• **Work to do**
Show every line of the listing below that contains the string "width".

• **Recorded information**
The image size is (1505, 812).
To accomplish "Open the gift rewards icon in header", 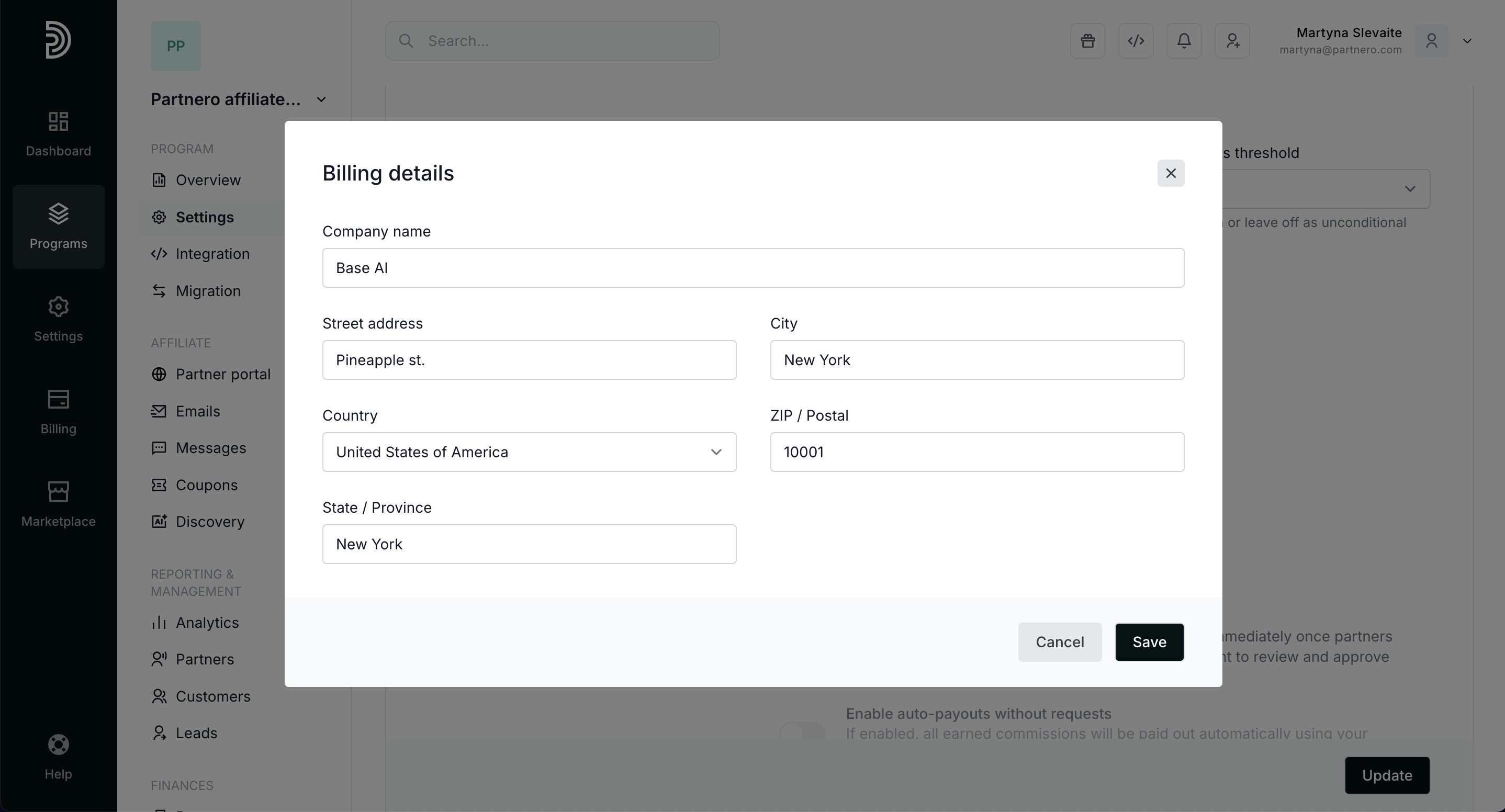I will click(1087, 41).
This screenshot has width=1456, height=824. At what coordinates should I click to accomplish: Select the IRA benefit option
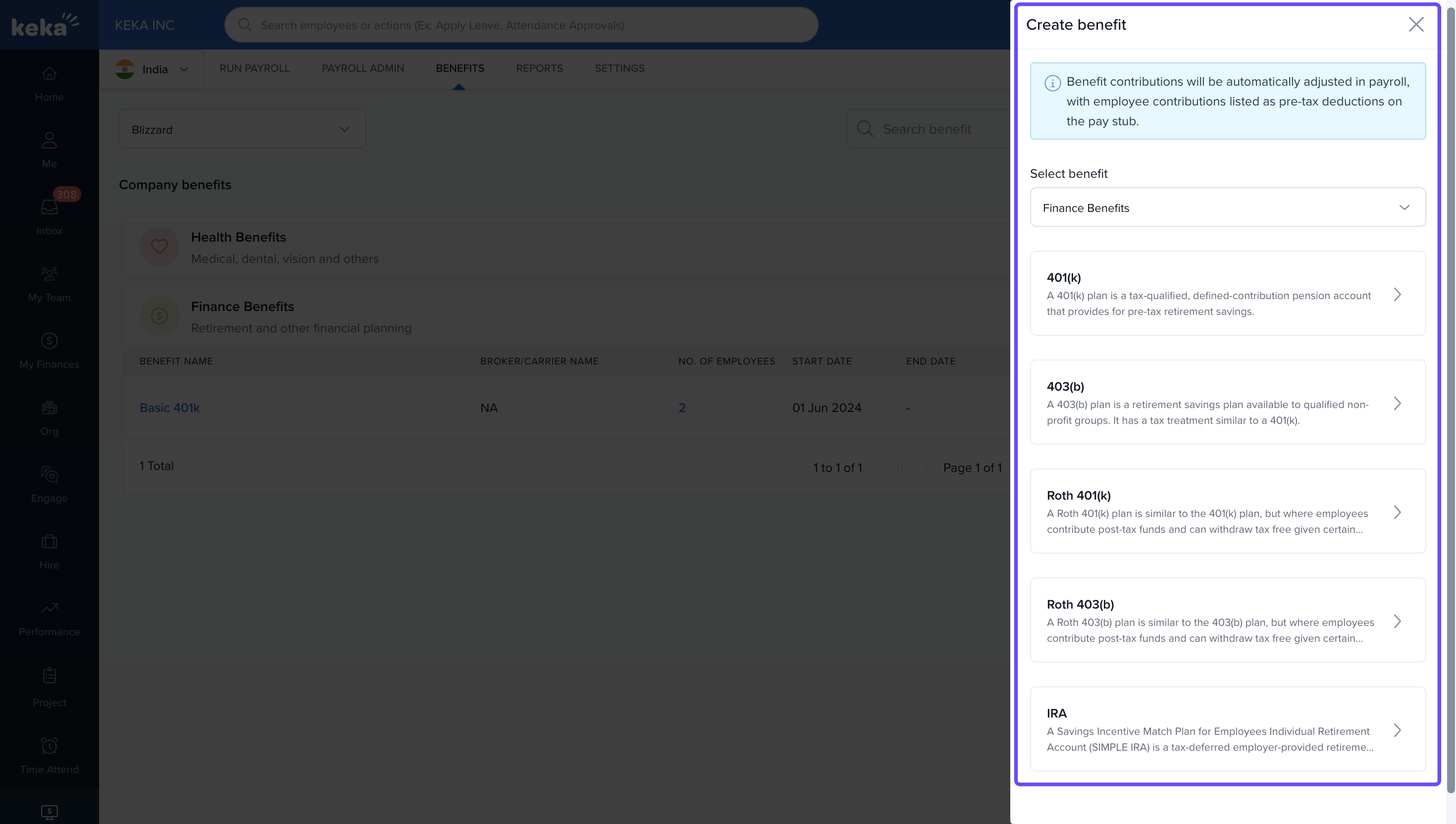coord(1227,729)
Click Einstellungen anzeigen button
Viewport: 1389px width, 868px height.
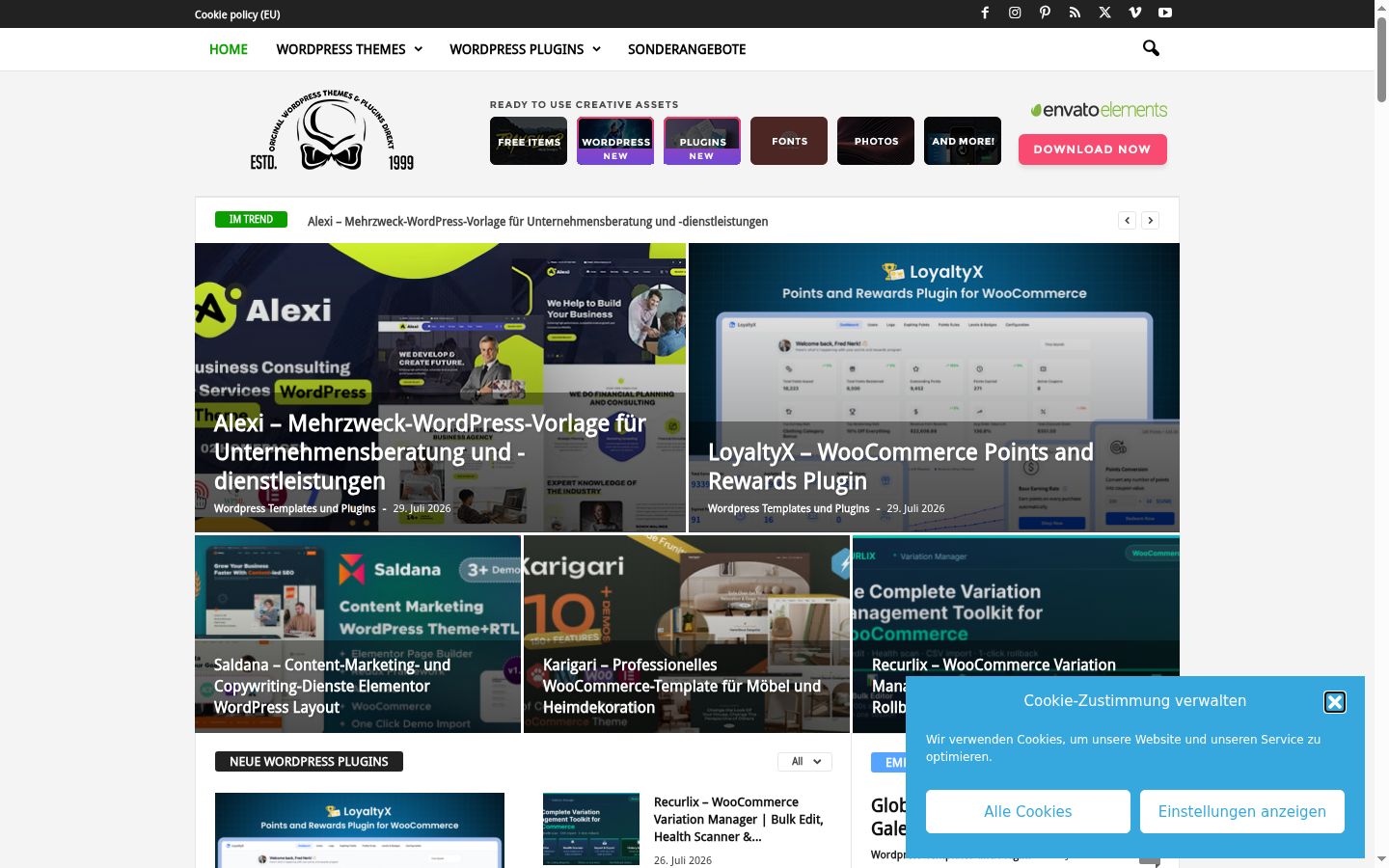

• **Response to this exercise**
This screenshot has width=1456, height=824. At what coordinates should I click to accomplish: Select the IRA benefit option
Viewport: 1389px width, 868px height.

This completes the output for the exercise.